Perpetual futures traders often watch funding rates as if they were a clean bullish or bearish signal. The reality is more nuanced. CoinGlass describes funding as the fee used by exchanges to keep perpetual contracts aligned with the underlying spot market, while CoinDesk’s July market coverage showed how liquidation waves can shift quickly between bitcoin, ether and other major tokens.
Positive funding usually means long traders are paying shorts; negative funding usually means shorts are paying longs. But the direction alone is not enough. Very positive funding can warn that long leverage is crowded. Very negative funding can show aggressive short positioning and the possibility of a squeeze if spot demand returns.

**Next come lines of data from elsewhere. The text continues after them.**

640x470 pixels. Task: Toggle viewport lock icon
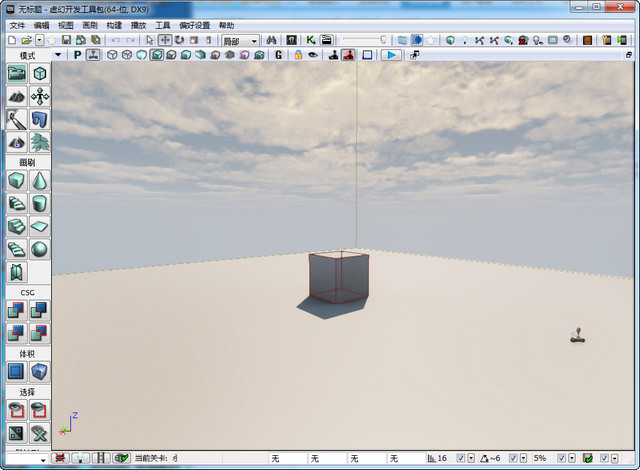(x=298, y=55)
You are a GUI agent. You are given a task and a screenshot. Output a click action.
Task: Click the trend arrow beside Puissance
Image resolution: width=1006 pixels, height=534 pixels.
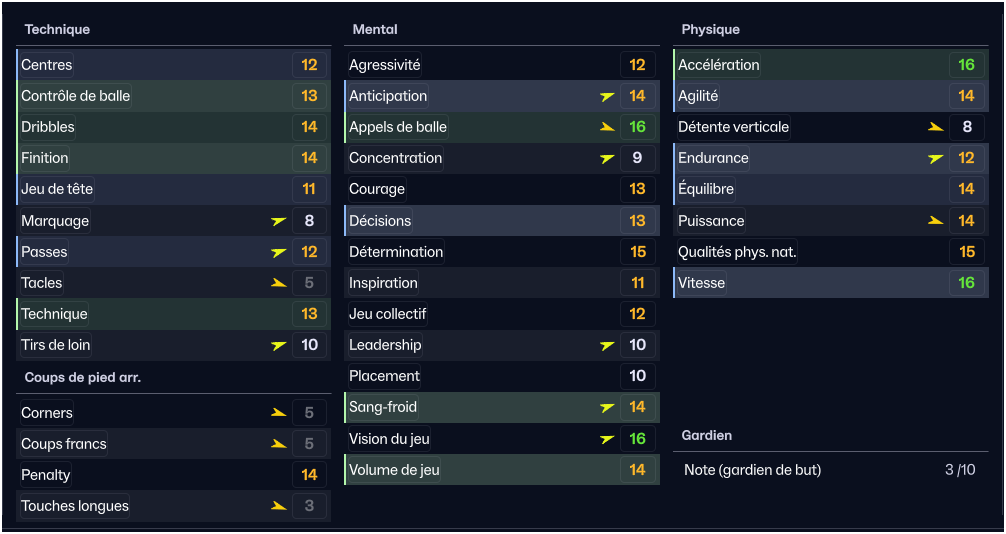coord(936,221)
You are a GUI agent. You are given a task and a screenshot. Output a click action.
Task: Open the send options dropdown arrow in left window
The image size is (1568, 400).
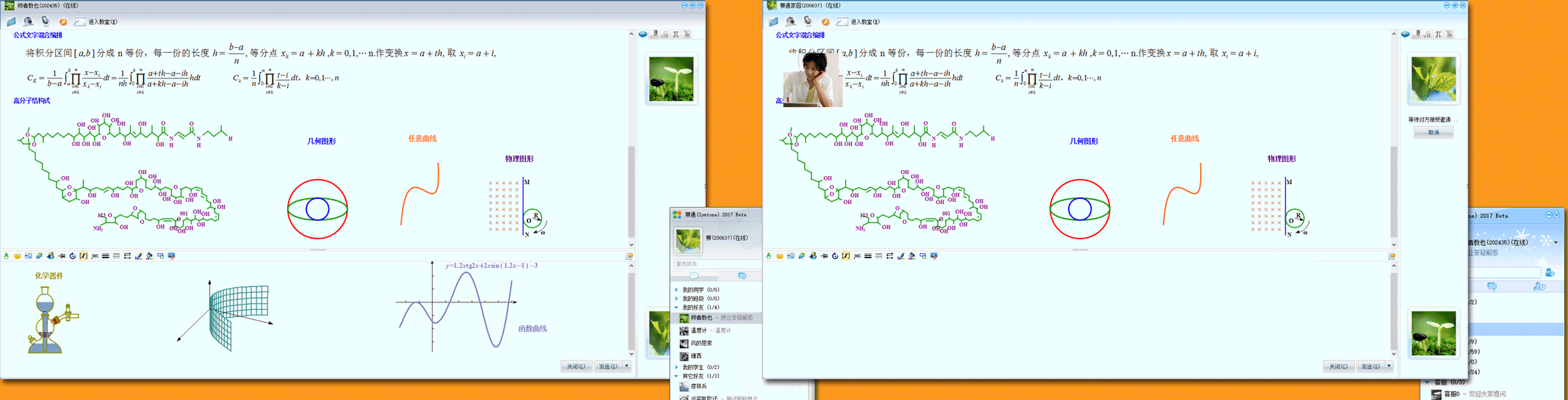click(x=626, y=366)
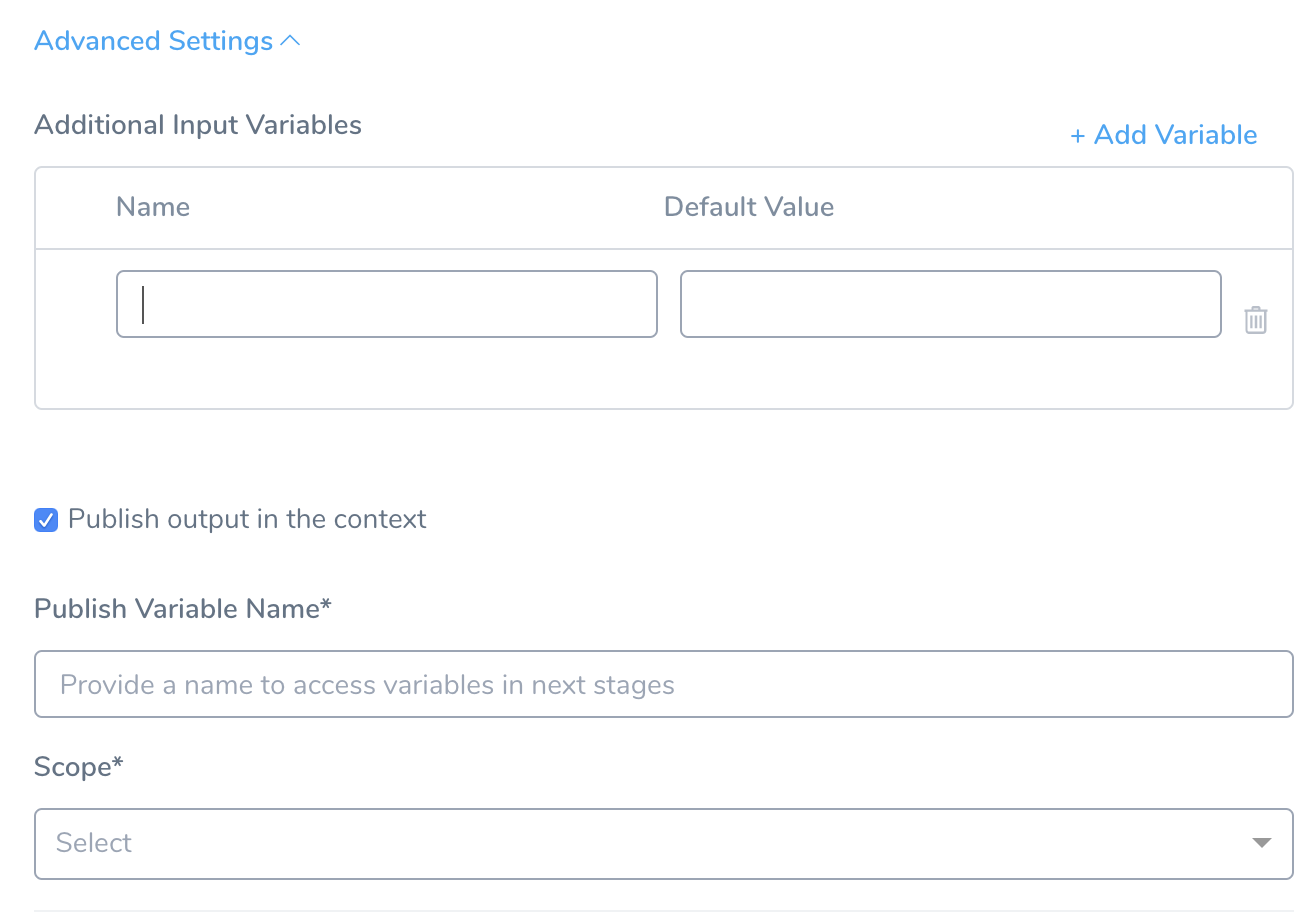Click the Publish Variable Name field
The width and height of the screenshot is (1316, 916).
(664, 685)
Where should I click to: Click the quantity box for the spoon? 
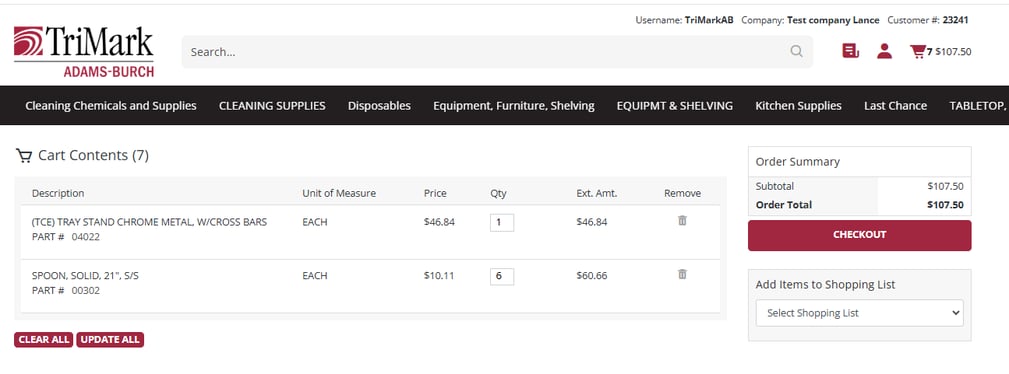point(501,276)
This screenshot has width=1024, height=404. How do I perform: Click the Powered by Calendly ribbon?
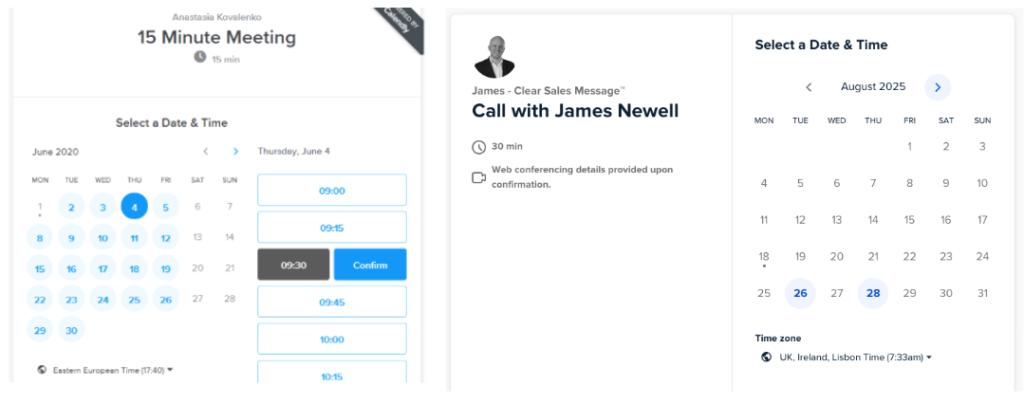click(x=399, y=28)
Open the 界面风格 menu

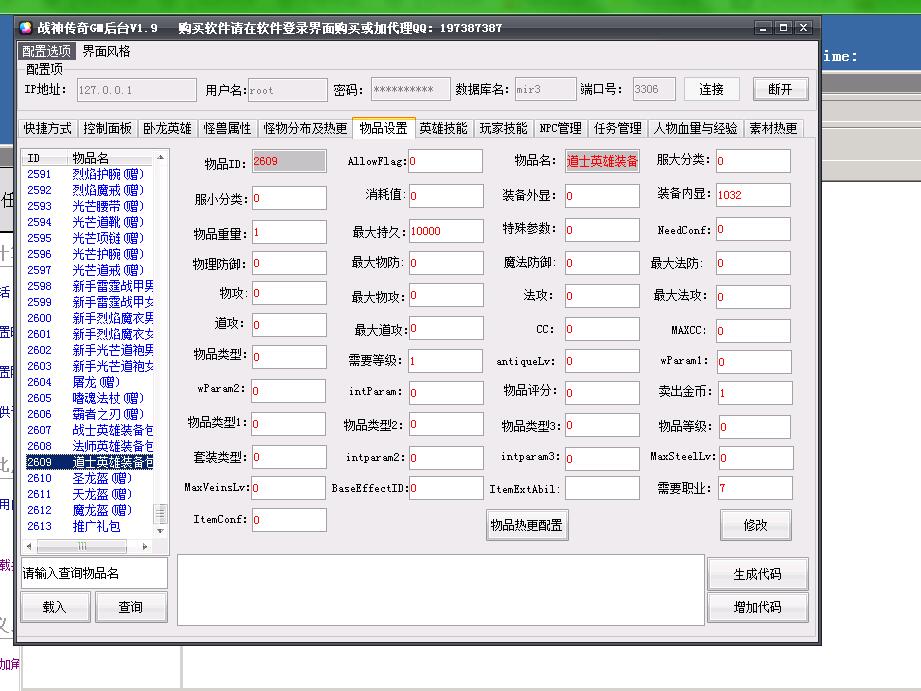click(x=106, y=51)
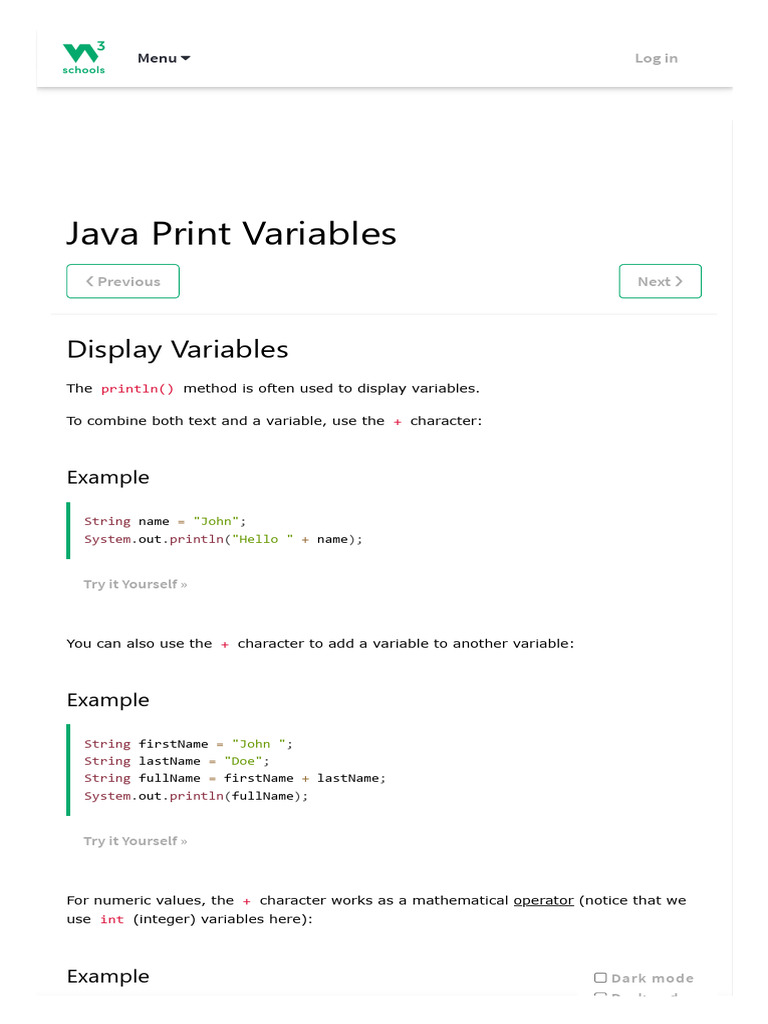The width and height of the screenshot is (768, 1024).
Task: Go to the Previous page
Action: tap(123, 281)
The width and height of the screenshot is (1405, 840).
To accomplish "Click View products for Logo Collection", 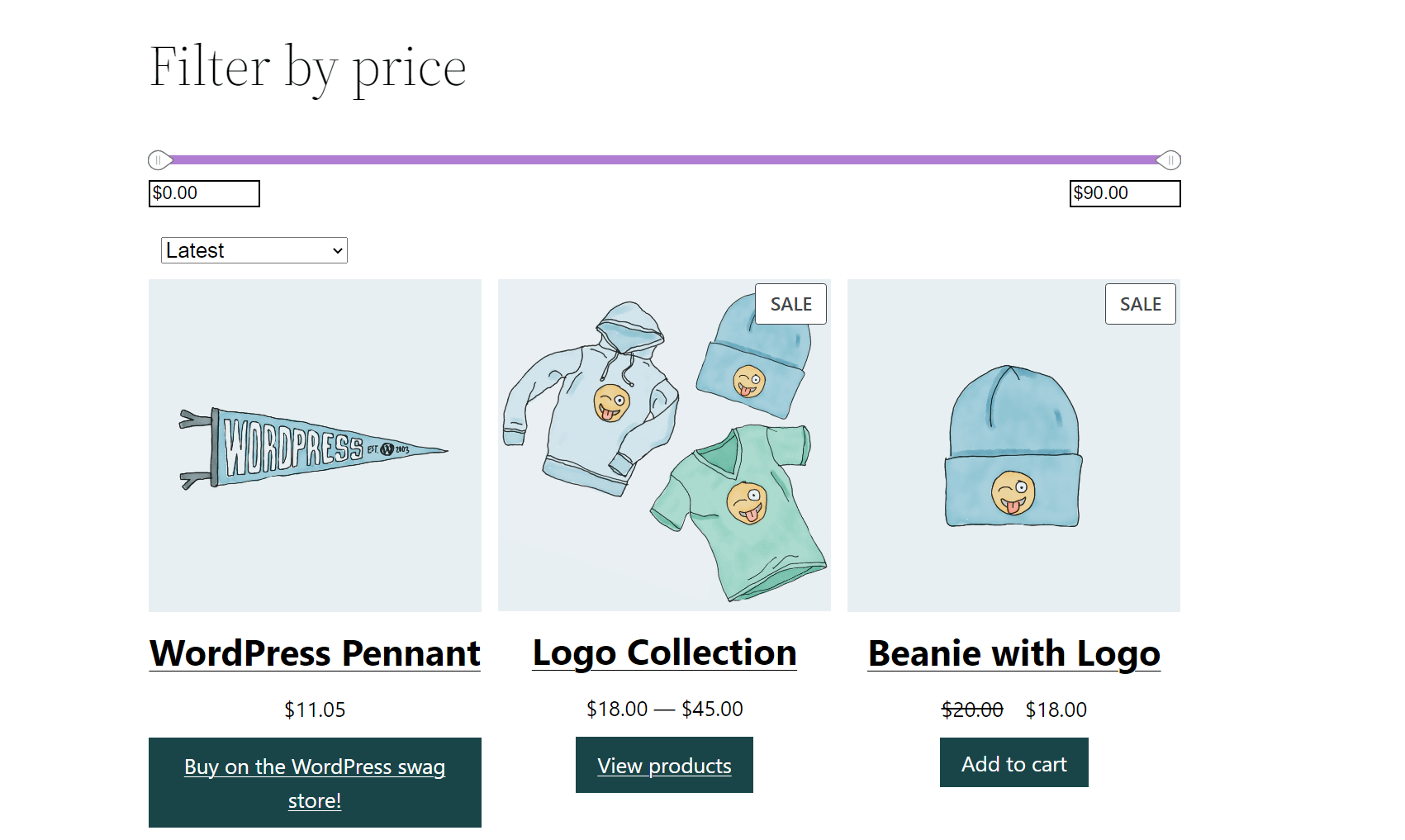I will (x=664, y=765).
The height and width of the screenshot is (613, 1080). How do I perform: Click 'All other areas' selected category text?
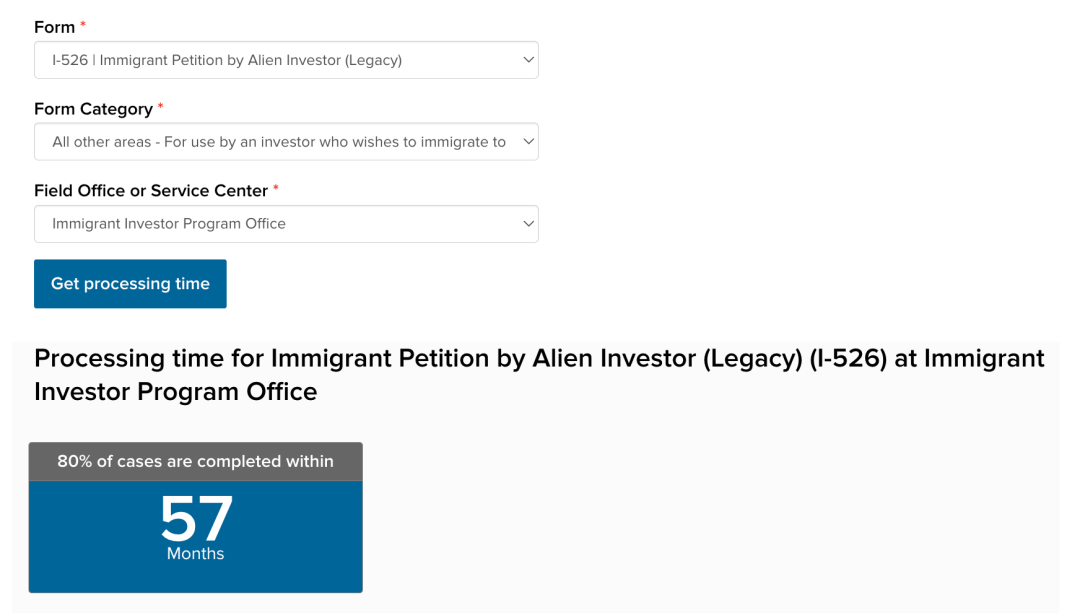[279, 142]
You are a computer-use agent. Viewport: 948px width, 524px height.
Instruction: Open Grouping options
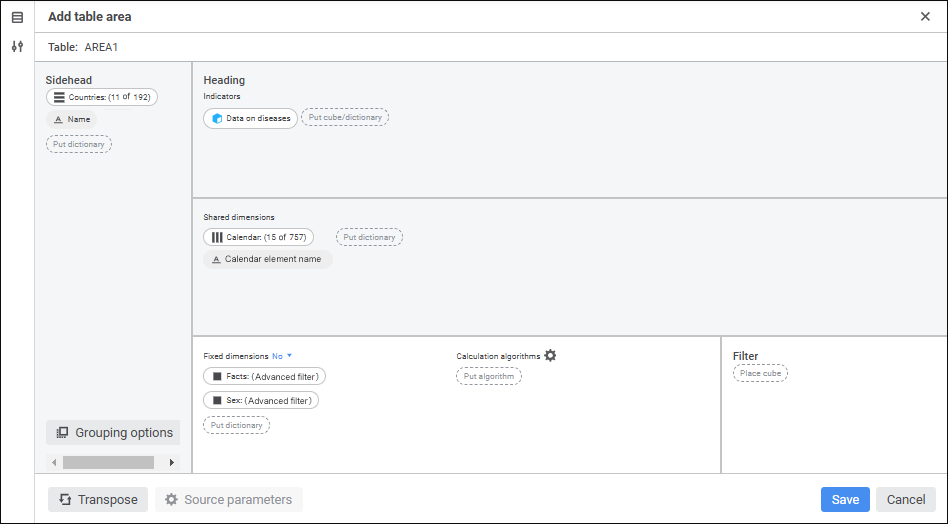(114, 433)
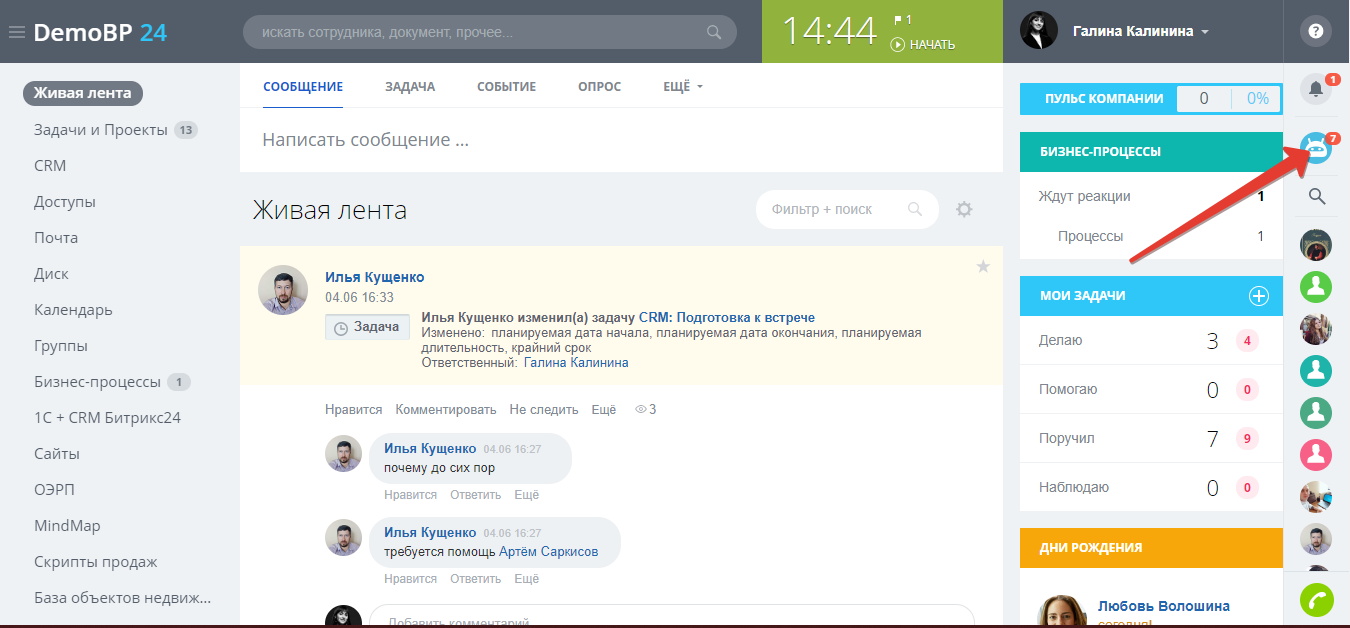Click "Не следить" to unfollow post
This screenshot has height=628, width=1350.
tap(544, 409)
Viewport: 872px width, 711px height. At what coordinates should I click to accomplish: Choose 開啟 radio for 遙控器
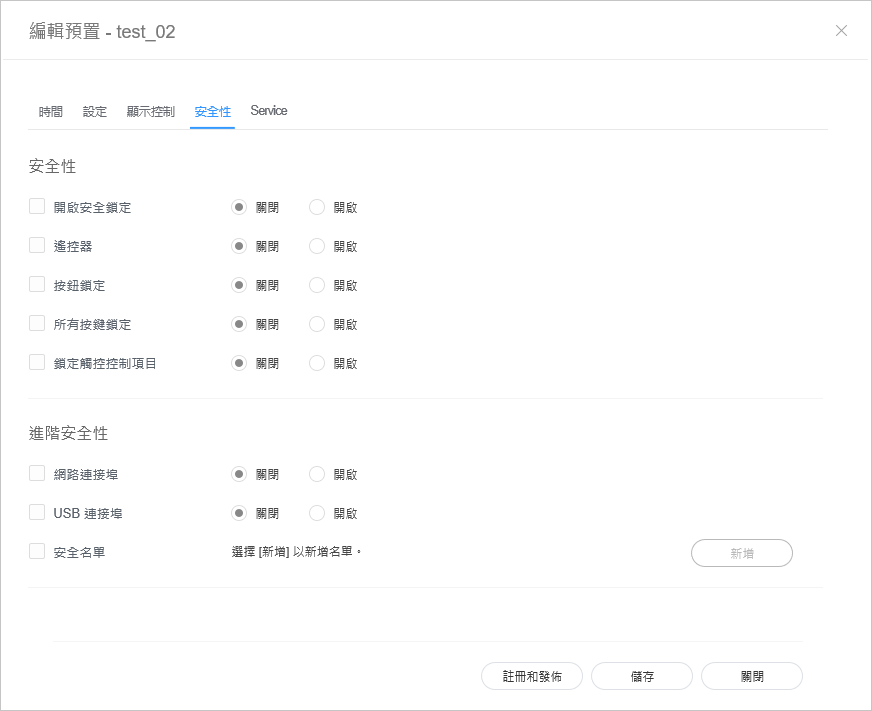[317, 246]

Liquidation data adds a second layer. If a large liquidation wave has already removed crowded positions, the next move may be less forced than the headline suggests. If open interest remains high after a sharp price move, more forced selling or buying may still be possible.
A practical leverage checklist is: check funding rate, open interest, recent liquidations, spot volume and upcoming macro or exchange-specific events. If two or more signals point to crowded leverage, reduce position size rather than relying on a tight stop alone.
Sources: CoinGlass BTC funding-rate page; CoinDesk crypto market coverage.
Risk notice: Perpetual futures are high-risk leveraged products. Funding, open interest and liquidation data can change within minutes.